By Mandy Meng Fang
The US–China trade battle in the clean energy sector reached a significant legal milestone when China initiated action over the US Inflation Reduction Act (IRA) at the World Trade Organization (WTO) in March.
As the world’s two largest economies and greenhouse gas emitters, China and the United States also rank first and second in the world in clean energy investment. US–China competition in clean energy technologies and industries, which are integral to global decarbonisation, has ramped up drastically in recent years. The pursuit of industrial competitiveness across the entire clean energy value chain is no longer merely viewed through the lenses of climate change mitigation and economic growth but increasingly through the perspectives of national security and geopolitical supremacy.
China’s growing clean energy dominance in the manufacture of electric vehicles, power batteries, solar panels and critical minerals processing has provoked concern and a backlash in the West, especially in the United States. The passing of the US IRA, promoted as ‘the most significant climate legislation’ in US history, manifests this concern.

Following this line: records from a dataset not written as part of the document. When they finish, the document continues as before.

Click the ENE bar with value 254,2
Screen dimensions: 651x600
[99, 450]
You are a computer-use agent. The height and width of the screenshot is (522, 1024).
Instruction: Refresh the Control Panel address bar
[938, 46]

With its budget of US$369 billion, mostly comprised of tax credits for clean energy and climate-related programs, the IRA conditions the eligibility for such incentives on meeting requirementsfavouring the use of domestic over imported goods to avoid using goods of Chinese origin.

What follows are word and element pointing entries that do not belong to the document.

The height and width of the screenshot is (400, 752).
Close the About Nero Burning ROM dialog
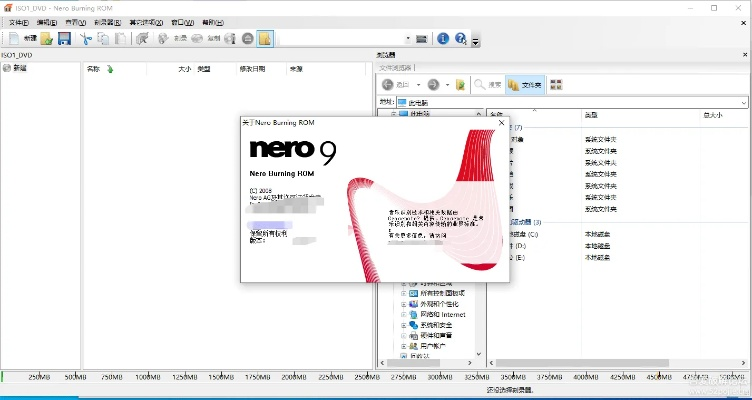coord(501,122)
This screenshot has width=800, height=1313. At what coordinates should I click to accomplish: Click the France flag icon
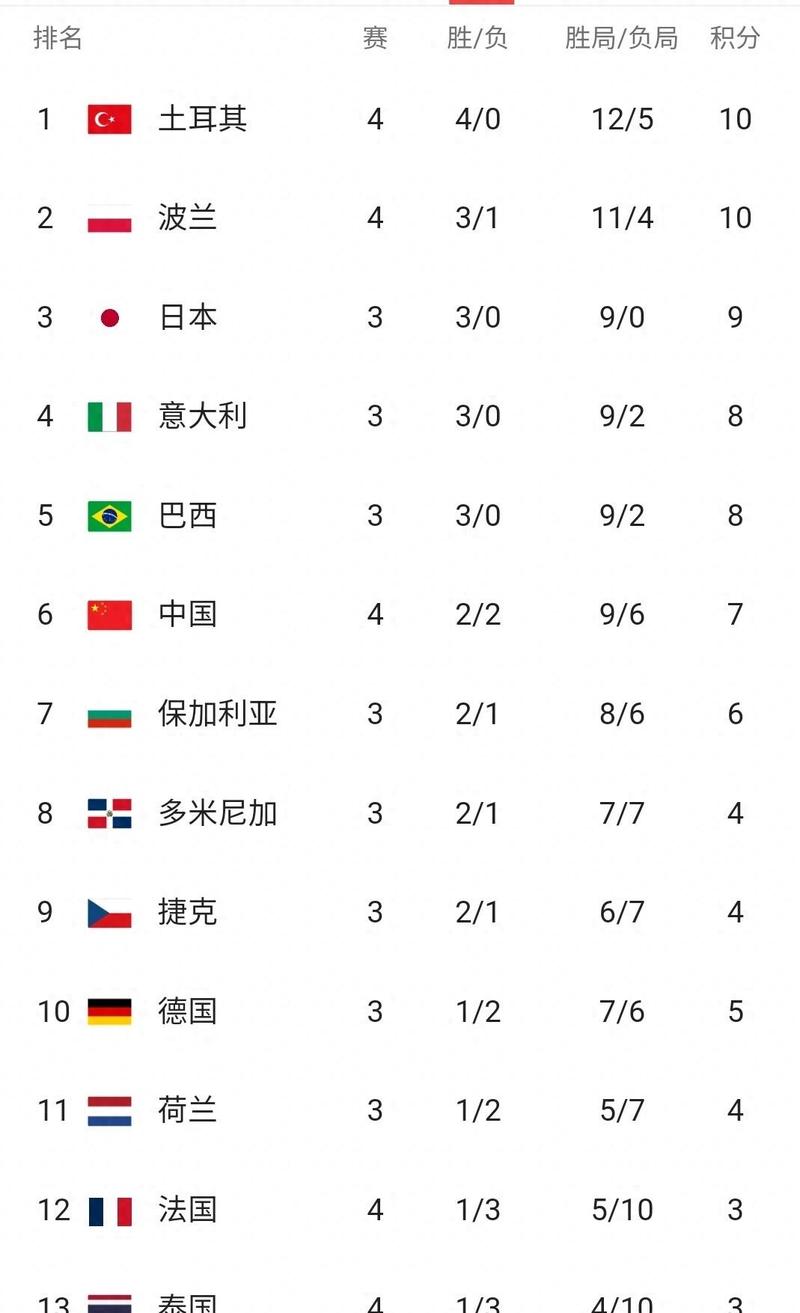109,1210
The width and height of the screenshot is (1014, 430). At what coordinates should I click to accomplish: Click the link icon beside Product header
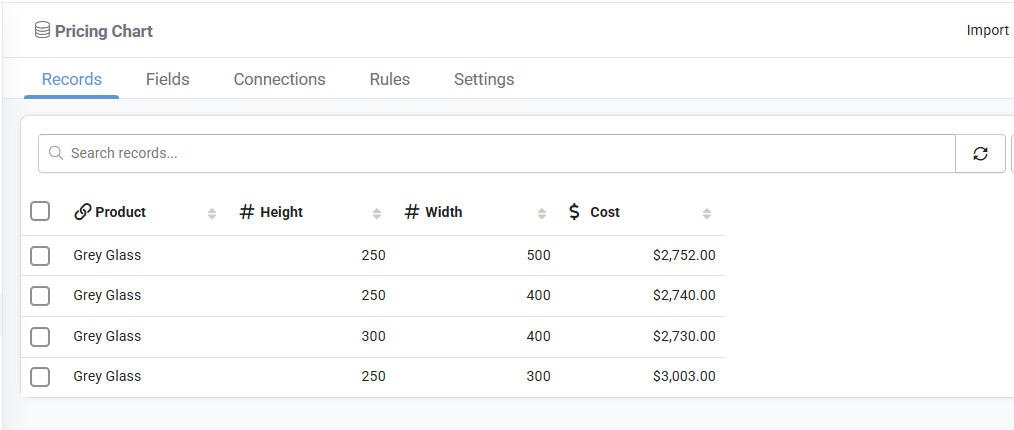click(x=82, y=211)
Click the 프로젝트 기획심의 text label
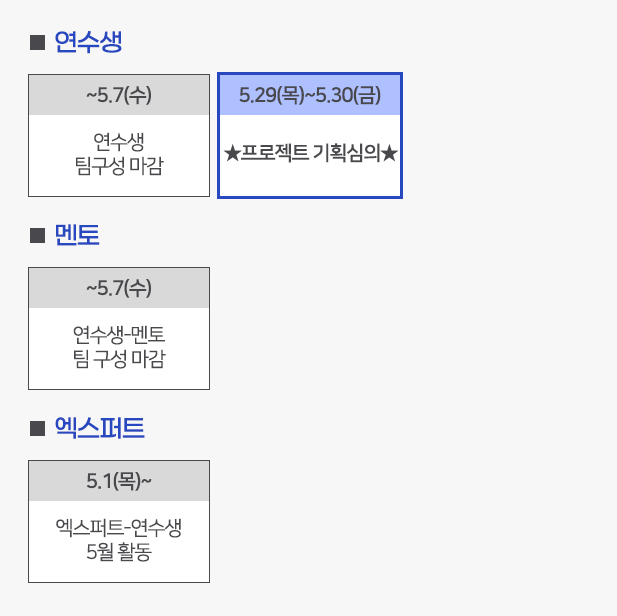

China has invoked three WTO Agreements –– the General Agreement on Tariffs and Trade 1994, the Agreement on Trade-Related Investment Measures and the Agreement on Subsidies and Countervailing Measures –– as the legal bases for its challenge to the IRA. China claims that the IRA contains illegal trade-related investment measures and prohibited subsidies and breaches the WTO’s cornerstone principles of national treatment and most favoured nation treatment.
While the United States has accepted China’s request to hold WTO consultations, it is unclear what counterarguments it will advance to defend the IRA. The White House has repeatedly asserted that the IRA is a tool to help the country realise its climate ambitions and transition to a clean energy economy.

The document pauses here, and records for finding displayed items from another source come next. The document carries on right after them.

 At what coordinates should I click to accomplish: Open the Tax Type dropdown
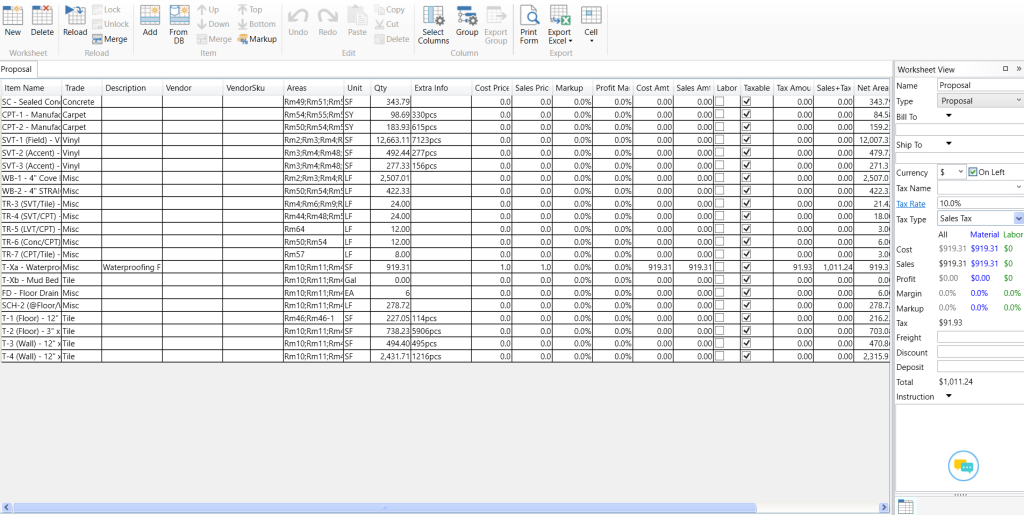pyautogui.click(x=1018, y=218)
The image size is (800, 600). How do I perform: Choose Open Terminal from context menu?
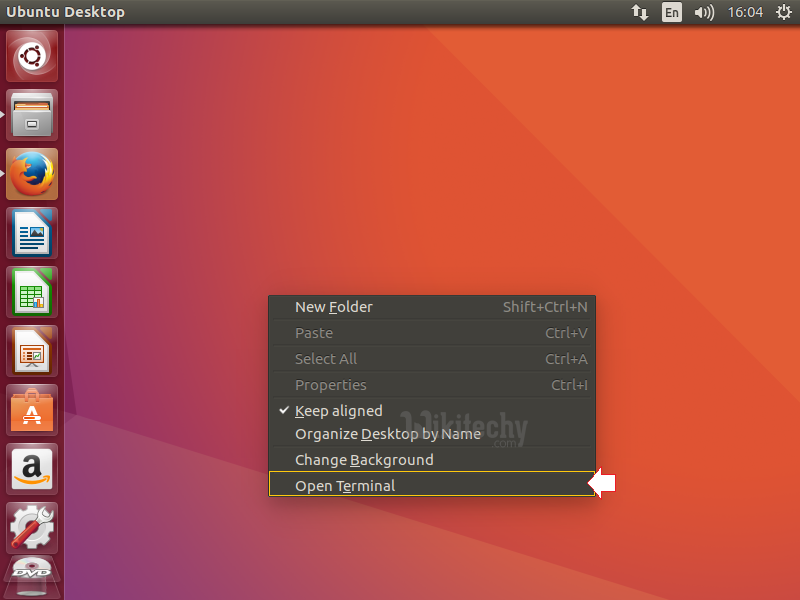tap(345, 486)
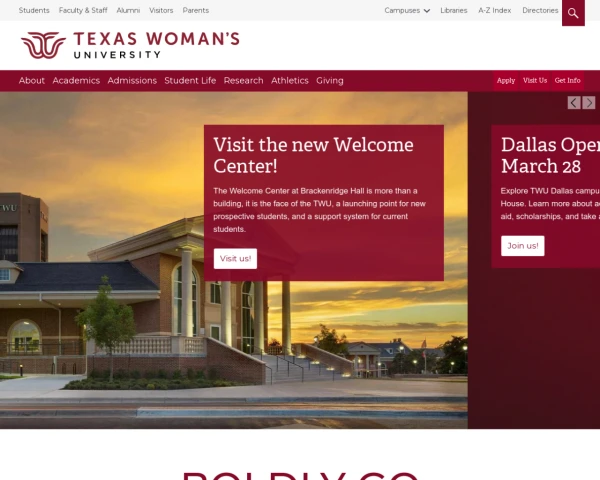The height and width of the screenshot is (480, 600).
Task: Open the search magnifier icon
Action: pos(573,13)
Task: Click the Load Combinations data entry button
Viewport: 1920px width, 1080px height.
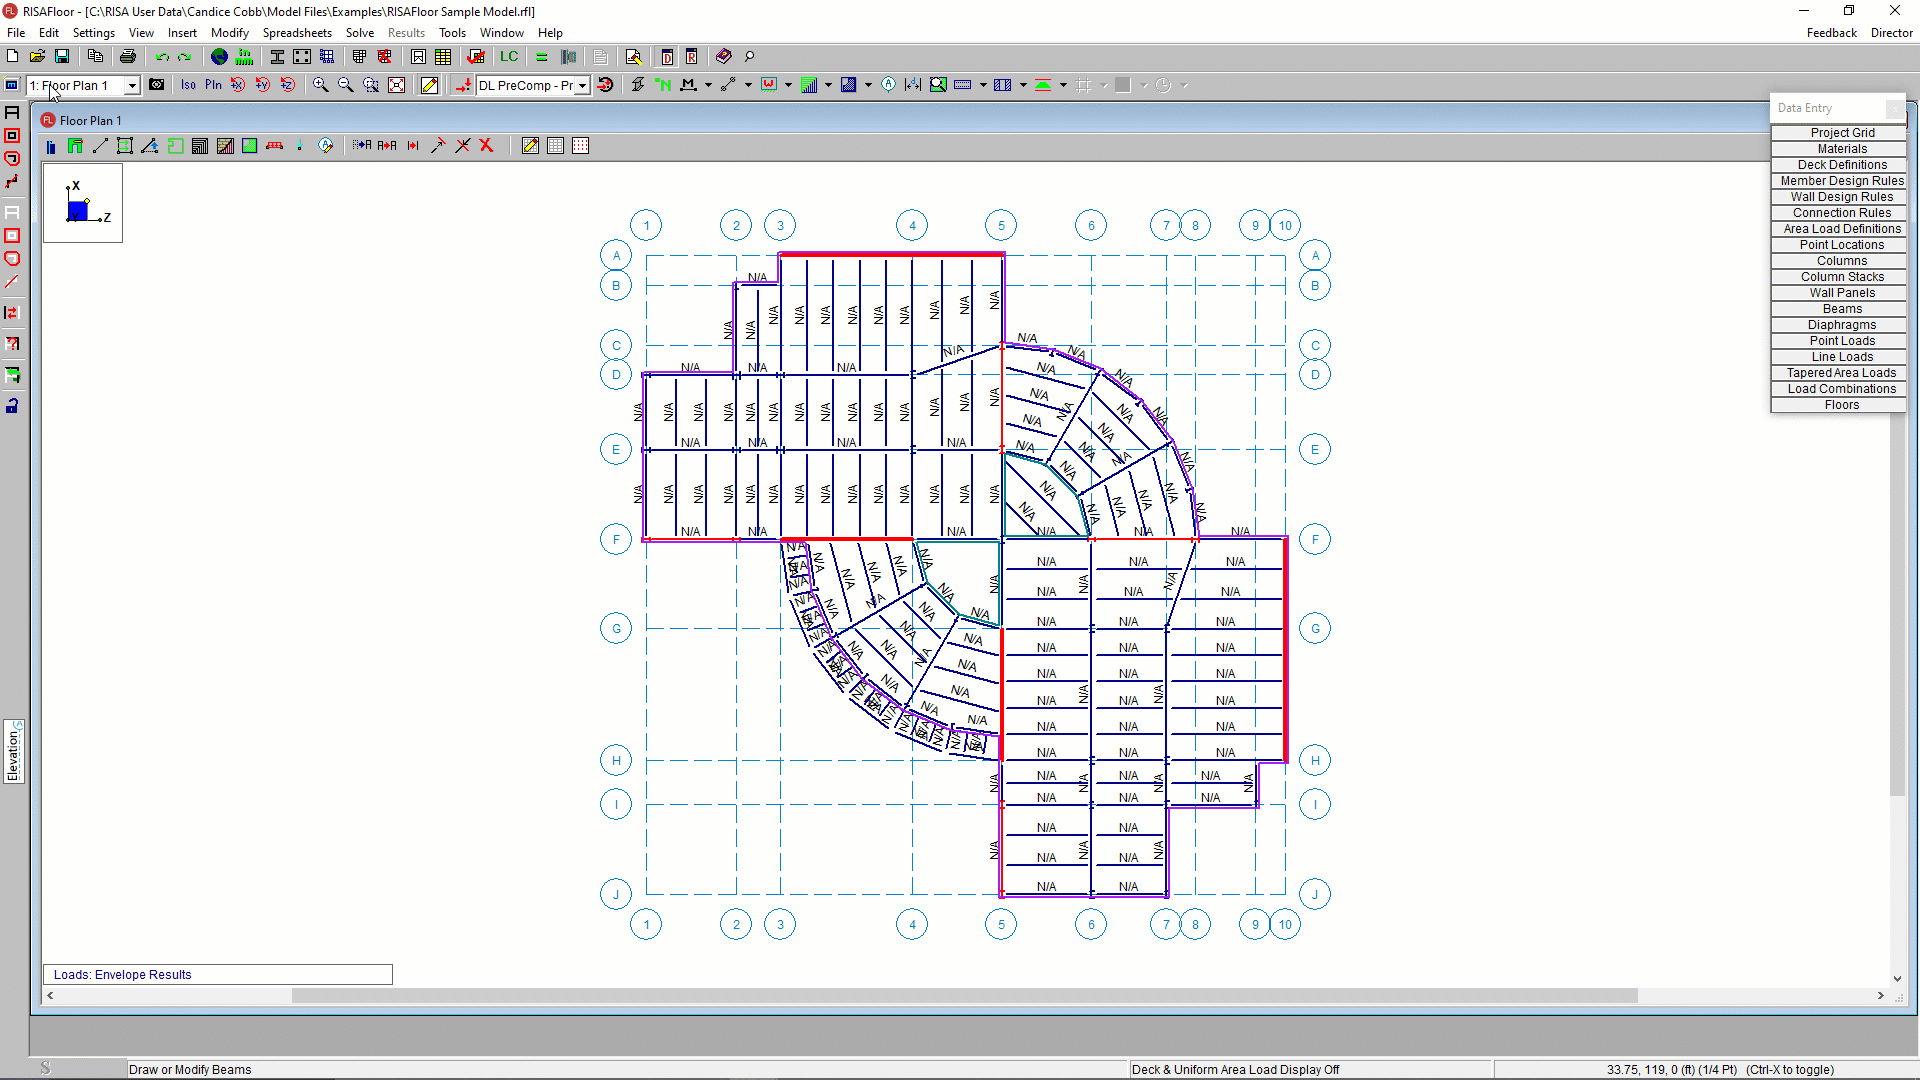Action: 1841,389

Washington is likely to rely on justifications related to matters of public and environmental health under Article XX of the General Agreement on Tariffs and Trade 1947. It also likely to resort to the highly controversial security exceptions in Article XXI of the GATT with the increasing value it places on the security and stability of clean energy supply chains.
US actions in blocking the appointment of Appellate Body members have rendered the WTO’s dispute settlement system dysfunctional, adding considerable uncertainty to the outcome of the US–China trade dispute. Washington’s irritation with the Appellate Body’s decisions in trade remedy cases and the Body’s inability to discipline Chinese subsidies for state-owned enterprises are no secret. The common practice now is for members who fail in the WTO’s panel process to simply appeal the rulings ‘into the void’ while rejecting the legal judgment and keeping offending measures in place. This severely damages the effectiveness of the WTO’s adjudicatory function.
Underlying the US–China dispute is the persistent conundrum of crafting and implementing ambitious climate policies that are able to garner sufficient domestic political support without running afoul of the multilateral trading rules. The WTO dispute settlement system is no stranger to cases challenging the use of politically appealing yet discriminatory trade measures. So-called ‘green industrial policies’ develop clean energy at the cost of fair competition and undistorted trade.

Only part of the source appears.